**RECORDS FOR THIS TASK**
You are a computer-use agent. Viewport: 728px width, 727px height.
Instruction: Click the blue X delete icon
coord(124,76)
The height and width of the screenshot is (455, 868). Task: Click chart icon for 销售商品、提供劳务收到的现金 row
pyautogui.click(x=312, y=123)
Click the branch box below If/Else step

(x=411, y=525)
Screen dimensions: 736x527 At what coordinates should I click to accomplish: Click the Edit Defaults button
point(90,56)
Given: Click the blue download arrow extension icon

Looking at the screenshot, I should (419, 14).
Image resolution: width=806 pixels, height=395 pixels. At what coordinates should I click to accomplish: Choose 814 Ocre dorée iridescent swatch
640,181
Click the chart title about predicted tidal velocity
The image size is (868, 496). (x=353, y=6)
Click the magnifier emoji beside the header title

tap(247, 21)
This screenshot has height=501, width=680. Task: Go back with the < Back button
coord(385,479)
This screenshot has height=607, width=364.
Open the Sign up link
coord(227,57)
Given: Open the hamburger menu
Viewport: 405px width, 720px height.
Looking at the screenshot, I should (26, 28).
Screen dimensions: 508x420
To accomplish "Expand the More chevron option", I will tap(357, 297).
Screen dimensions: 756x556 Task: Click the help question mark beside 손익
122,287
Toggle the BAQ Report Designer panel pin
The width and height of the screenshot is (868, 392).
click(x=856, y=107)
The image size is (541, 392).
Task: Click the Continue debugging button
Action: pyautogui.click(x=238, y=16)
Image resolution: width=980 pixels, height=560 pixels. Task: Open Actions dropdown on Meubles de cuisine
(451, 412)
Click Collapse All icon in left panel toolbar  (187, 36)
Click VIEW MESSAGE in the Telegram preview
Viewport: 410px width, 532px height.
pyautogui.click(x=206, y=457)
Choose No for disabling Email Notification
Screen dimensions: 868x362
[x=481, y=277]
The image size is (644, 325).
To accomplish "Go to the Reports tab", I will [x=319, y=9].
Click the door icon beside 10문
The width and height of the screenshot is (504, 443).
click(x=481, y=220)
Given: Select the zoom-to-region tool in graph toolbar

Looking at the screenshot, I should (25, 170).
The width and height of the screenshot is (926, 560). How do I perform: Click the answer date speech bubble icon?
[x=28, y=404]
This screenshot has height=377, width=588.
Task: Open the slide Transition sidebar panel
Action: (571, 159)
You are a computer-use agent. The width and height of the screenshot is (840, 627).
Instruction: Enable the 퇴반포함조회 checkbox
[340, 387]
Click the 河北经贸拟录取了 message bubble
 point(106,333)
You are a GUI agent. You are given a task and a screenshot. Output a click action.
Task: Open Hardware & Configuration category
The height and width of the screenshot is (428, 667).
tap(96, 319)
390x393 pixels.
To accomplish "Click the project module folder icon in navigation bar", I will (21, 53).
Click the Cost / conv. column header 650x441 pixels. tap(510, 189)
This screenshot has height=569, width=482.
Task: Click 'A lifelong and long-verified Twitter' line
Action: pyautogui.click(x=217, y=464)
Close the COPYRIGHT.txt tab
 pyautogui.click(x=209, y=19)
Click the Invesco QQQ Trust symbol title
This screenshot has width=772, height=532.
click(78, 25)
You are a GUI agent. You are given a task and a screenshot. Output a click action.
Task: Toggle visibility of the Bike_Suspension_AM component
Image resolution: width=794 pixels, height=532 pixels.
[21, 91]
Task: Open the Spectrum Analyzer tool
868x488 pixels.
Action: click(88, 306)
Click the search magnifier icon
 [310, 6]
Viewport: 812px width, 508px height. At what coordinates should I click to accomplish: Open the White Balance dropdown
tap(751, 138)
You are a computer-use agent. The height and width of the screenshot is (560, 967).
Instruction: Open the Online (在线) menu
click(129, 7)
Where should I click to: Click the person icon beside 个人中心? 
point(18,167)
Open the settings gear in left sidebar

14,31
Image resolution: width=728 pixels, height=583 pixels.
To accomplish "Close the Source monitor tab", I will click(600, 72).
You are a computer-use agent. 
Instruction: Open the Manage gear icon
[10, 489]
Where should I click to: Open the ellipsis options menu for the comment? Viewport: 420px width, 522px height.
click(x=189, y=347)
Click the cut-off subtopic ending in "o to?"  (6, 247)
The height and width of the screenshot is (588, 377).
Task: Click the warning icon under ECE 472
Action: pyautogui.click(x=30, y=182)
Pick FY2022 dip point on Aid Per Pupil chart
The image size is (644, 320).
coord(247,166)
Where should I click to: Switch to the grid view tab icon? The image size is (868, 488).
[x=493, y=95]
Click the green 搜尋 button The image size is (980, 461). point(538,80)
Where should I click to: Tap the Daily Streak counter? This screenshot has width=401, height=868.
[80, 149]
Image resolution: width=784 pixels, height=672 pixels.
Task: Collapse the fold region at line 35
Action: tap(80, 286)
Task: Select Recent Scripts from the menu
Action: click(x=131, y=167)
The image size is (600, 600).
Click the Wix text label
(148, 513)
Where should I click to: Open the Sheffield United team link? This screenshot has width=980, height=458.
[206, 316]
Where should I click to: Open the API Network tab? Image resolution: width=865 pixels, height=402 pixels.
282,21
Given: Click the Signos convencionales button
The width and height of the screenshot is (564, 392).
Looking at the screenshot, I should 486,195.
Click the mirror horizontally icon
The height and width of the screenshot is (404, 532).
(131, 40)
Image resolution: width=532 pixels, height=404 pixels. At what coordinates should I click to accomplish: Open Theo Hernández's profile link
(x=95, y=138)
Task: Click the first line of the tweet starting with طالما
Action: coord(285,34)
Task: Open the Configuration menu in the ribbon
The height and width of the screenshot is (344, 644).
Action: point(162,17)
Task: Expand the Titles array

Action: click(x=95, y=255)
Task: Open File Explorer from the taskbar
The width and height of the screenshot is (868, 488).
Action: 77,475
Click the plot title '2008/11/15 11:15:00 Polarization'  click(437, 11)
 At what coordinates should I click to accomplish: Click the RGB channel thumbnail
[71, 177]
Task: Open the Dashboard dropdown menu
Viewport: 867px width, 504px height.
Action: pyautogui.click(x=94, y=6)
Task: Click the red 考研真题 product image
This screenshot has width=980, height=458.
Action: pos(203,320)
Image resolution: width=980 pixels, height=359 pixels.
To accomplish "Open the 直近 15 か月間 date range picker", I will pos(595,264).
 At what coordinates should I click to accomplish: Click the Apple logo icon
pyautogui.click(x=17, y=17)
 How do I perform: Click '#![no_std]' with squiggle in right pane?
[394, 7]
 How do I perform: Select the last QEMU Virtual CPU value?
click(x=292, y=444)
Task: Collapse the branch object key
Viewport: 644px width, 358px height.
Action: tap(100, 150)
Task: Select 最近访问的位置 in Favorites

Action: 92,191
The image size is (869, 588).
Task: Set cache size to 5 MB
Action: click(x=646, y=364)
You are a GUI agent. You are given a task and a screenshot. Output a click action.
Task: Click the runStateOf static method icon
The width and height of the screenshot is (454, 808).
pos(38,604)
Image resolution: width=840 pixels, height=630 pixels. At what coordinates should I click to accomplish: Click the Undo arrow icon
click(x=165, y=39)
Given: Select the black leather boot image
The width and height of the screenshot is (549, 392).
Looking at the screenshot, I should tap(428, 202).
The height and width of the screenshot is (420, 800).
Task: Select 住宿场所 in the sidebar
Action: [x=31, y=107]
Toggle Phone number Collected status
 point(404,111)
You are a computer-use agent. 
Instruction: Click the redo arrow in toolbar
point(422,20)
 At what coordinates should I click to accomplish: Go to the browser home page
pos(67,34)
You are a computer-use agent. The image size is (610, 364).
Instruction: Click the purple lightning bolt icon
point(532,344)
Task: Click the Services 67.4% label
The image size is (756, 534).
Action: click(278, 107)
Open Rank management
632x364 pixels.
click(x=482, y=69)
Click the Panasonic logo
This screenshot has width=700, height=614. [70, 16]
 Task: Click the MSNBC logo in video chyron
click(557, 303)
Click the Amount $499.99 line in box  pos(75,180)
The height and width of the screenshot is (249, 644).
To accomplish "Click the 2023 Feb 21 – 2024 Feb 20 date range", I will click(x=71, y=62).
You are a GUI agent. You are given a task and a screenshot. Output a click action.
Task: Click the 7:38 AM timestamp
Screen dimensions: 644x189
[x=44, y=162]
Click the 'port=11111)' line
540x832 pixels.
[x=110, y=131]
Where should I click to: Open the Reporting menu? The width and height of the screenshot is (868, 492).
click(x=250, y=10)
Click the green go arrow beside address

**WHAT THIS TASK INVOLVES**
Reproduce verbatim only the lines from the one holding "Click the Amount" through the end of the records.

**REPLY**
Click the Amount $499.99 line in box  pos(75,180)
The height and width of the screenshot is (249, 644).
To accomplish "Click the 2023 Feb 21 – 2024 Feb 20 date range", I will click(x=71, y=62).
You are a GUI agent. You are given a task and a screenshot. Output a click action.
Task: Click the 7:38 AM timestamp
Screen dimensions: 644x189
[x=44, y=162]
Click the 'port=11111)' line
540x832 pixels.
[x=110, y=131]
Where should I click to: Open the Reporting menu? The width and height of the screenshot is (868, 492).
click(x=250, y=10)
Click the green go arrow beside address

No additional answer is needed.